§ **WORK TO DO**:
Rewrite all the data below, switching every "GUI agent" to "screen agent" and keeping everything else the same. Leave the pictures out.

§ **EXCERPTED DATA**:
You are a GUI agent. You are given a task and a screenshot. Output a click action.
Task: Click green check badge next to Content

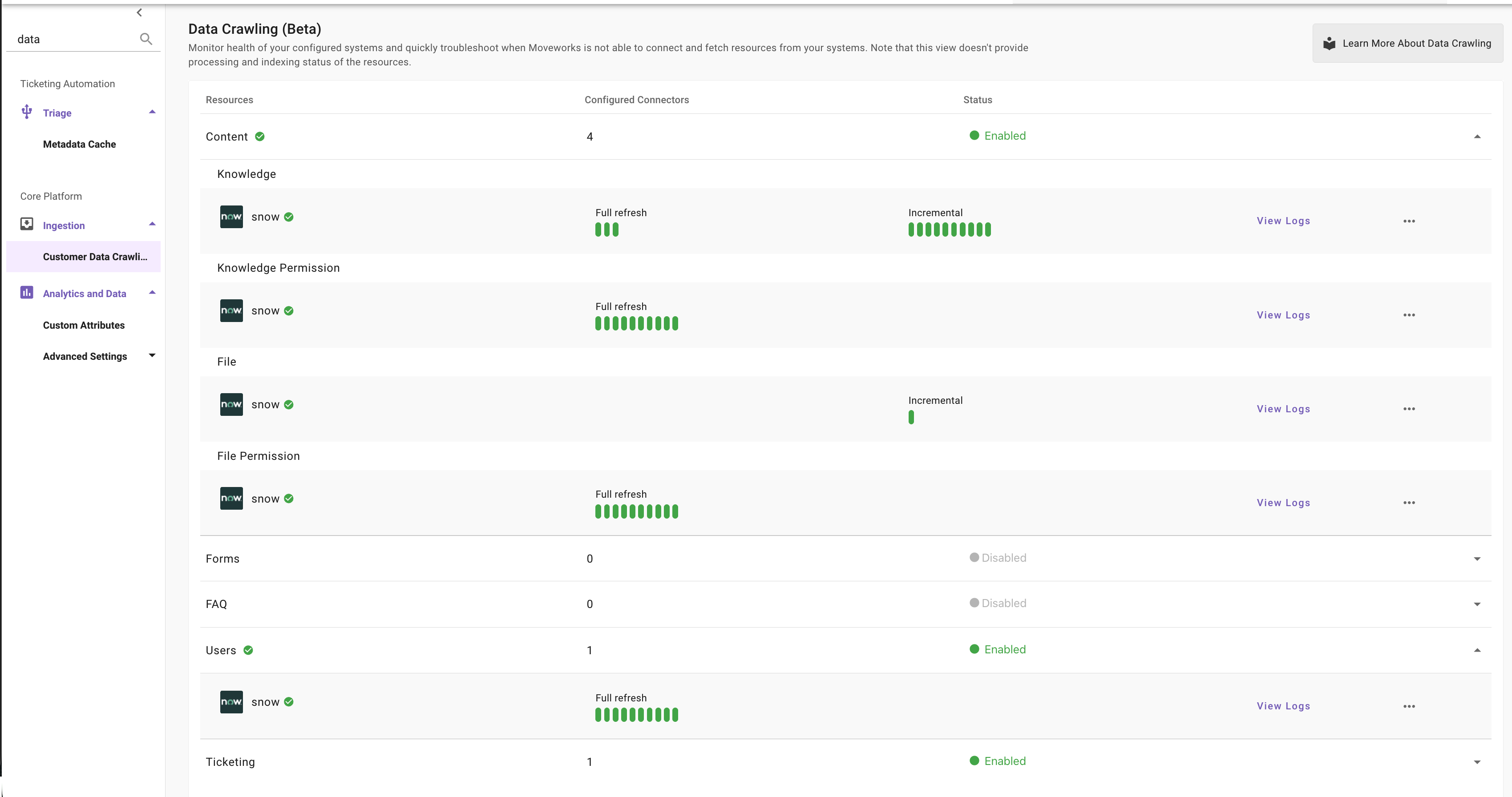[x=259, y=137]
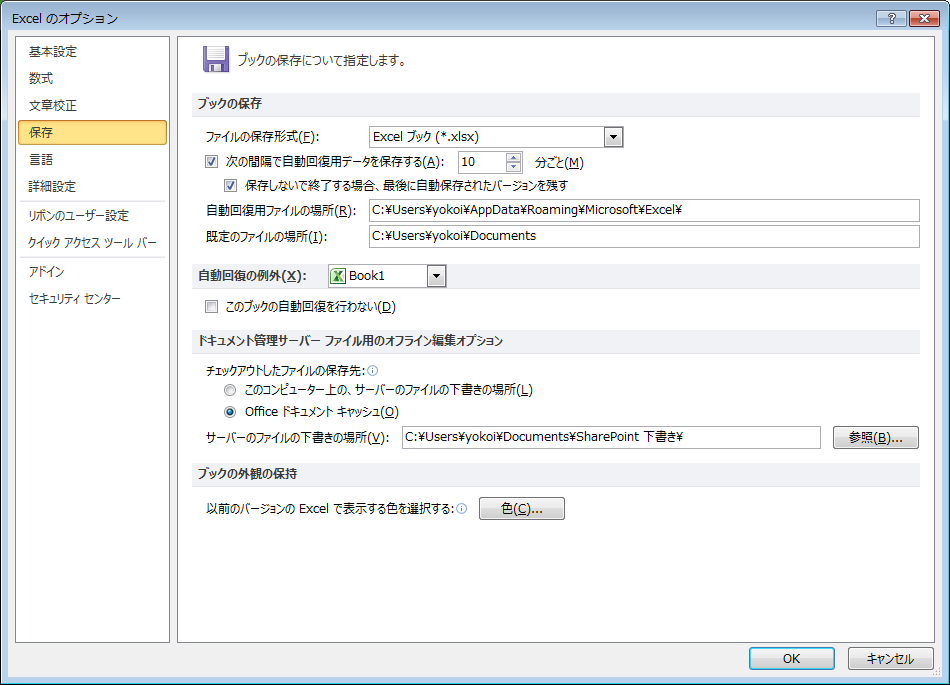Click the floppy disk save icon in header
This screenshot has width=950, height=685.
click(215, 59)
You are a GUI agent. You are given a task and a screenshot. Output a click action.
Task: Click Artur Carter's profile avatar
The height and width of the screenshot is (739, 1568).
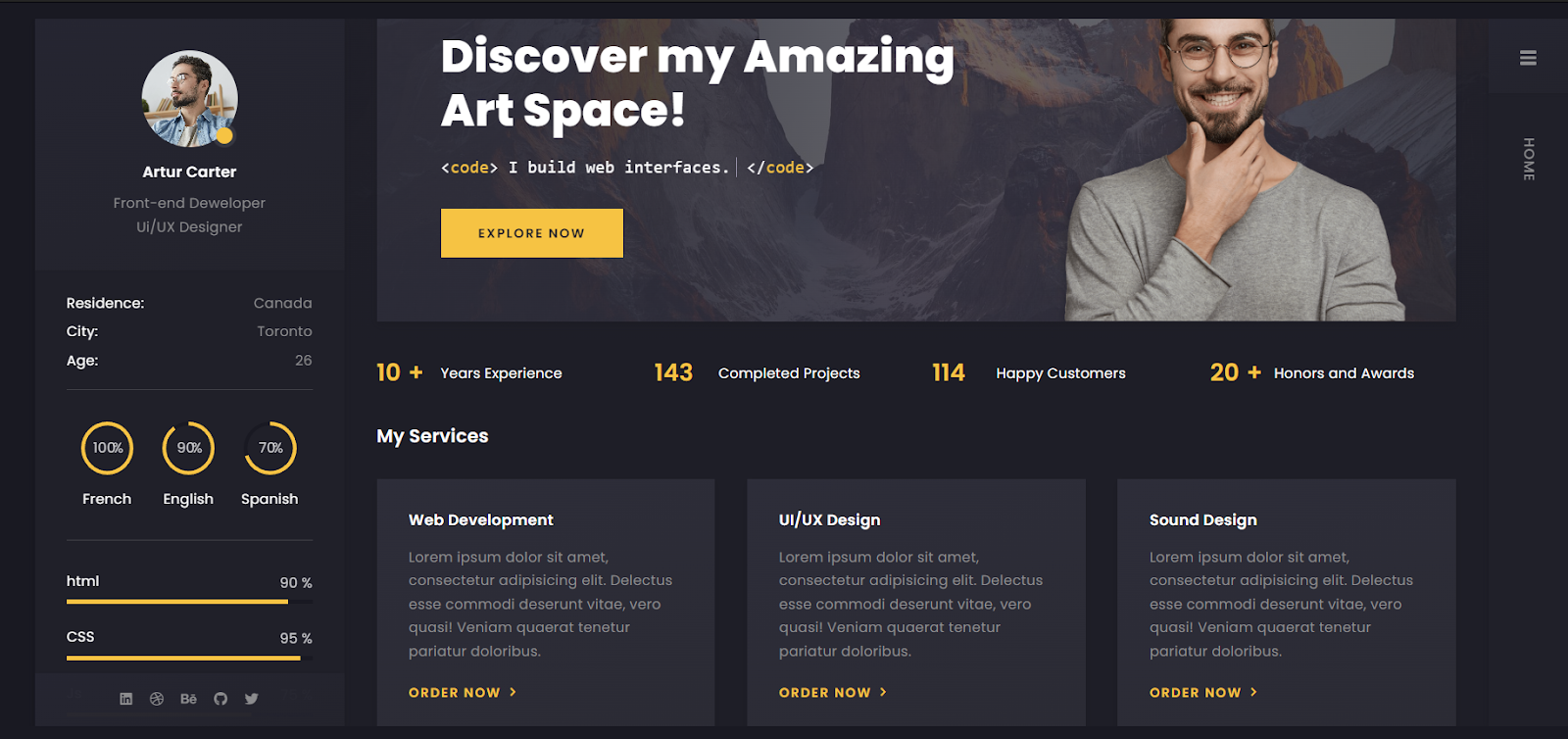pos(189,99)
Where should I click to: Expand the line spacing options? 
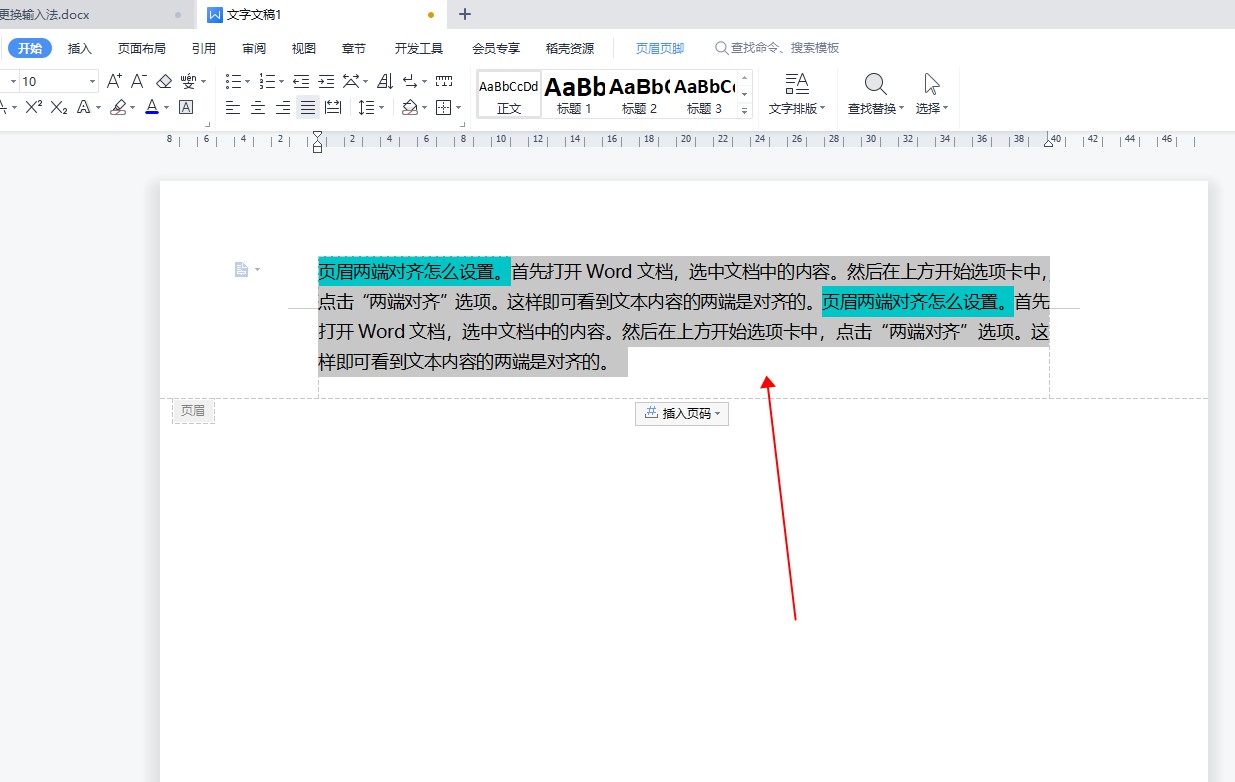point(382,108)
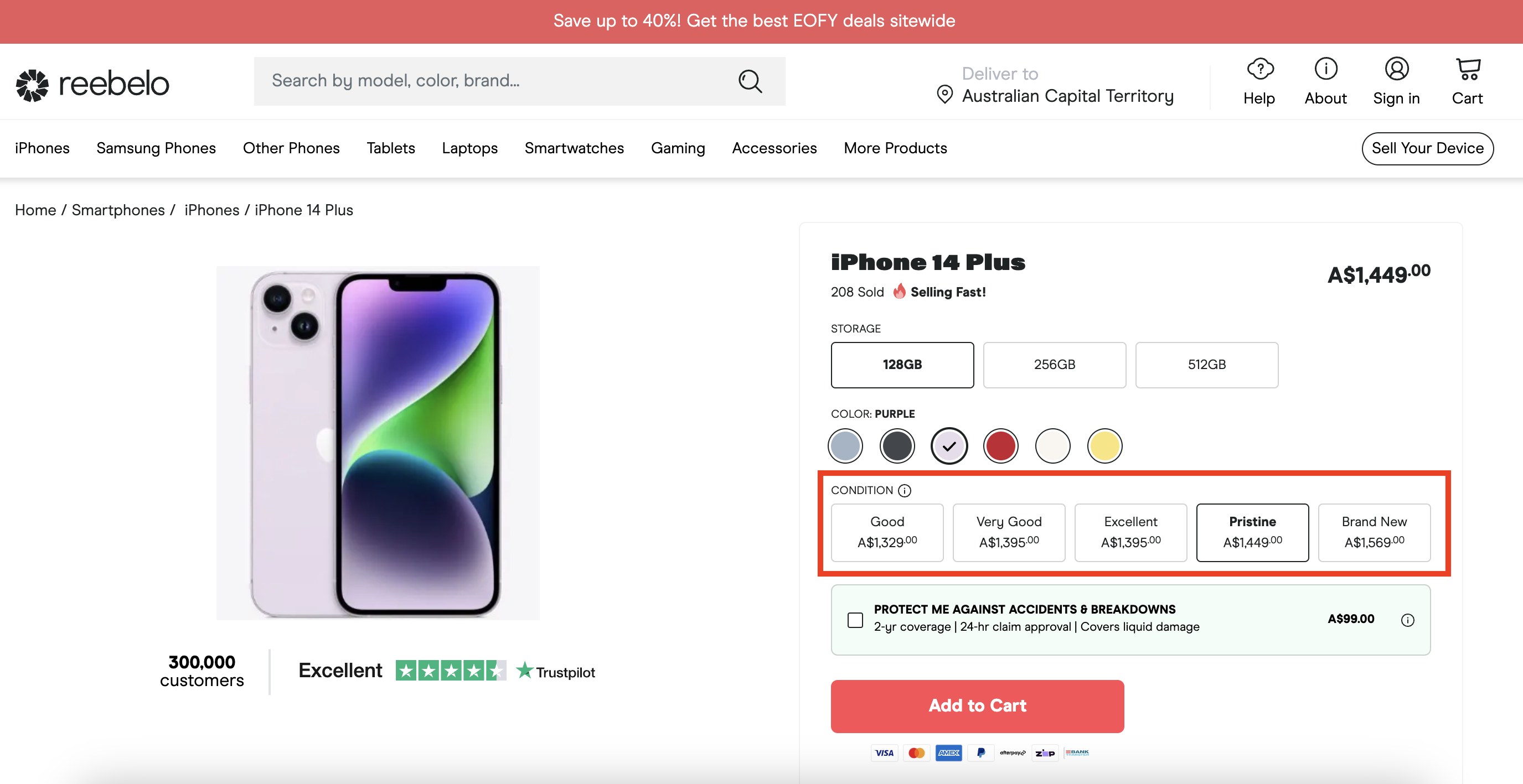This screenshot has width=1523, height=784.
Task: Select 256GB storage option
Action: tap(1054, 365)
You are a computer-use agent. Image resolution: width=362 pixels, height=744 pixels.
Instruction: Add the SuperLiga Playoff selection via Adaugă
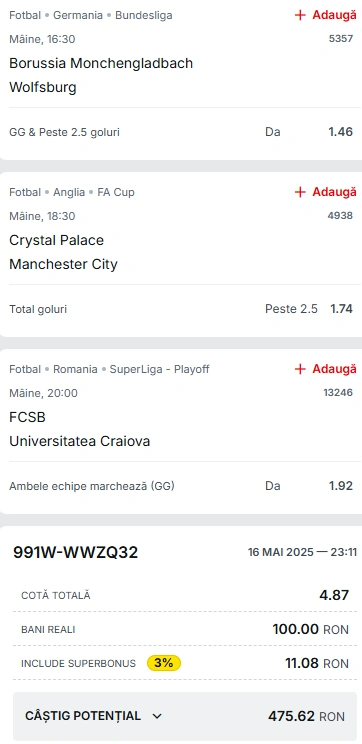tap(325, 369)
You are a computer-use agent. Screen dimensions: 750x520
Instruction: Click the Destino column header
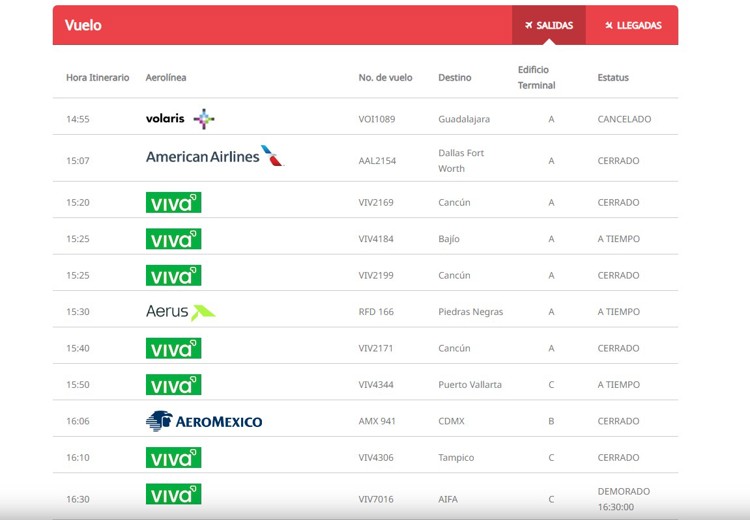click(x=454, y=78)
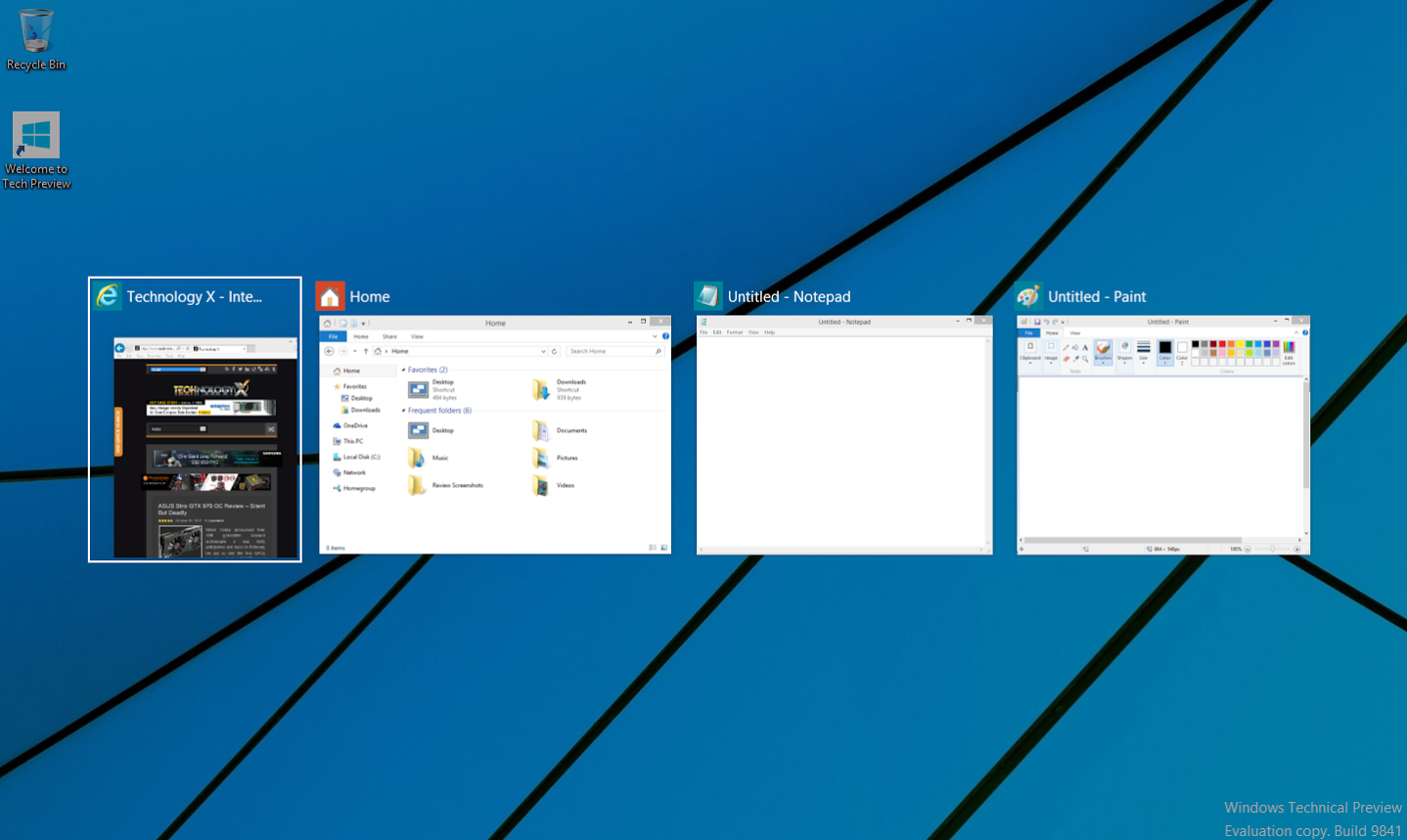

§ **TASK ANSWER**:
You are a screen agent. You are given a task and a screenshot. Output a click action.
Task: Click green check badge next to Content

[x=259, y=137]
Click the floppy disk save icon in header
This screenshot has width=950, height=685.
click(215, 59)
You are a screen agent. You are given a task and a screenshot. Output a click action.
Task: Click Artur Carter's profile avatar
The height and width of the screenshot is (739, 1568).
pos(189,99)
Where should I click to: Expand the line spacing options? 
point(382,108)
This screenshot has width=1523, height=784.
Task: Select 256GB storage option
Action: tap(1054, 365)
You are a computer-use agent. Image resolution: width=362 pixels, height=744 pixels.
Instruction: Add the SuperLiga Playoff selection via Adaugă
tap(325, 369)
You are a computer-use agent. Screen dimensions: 750x520
Instruction: Click the Destino column header
click(x=454, y=78)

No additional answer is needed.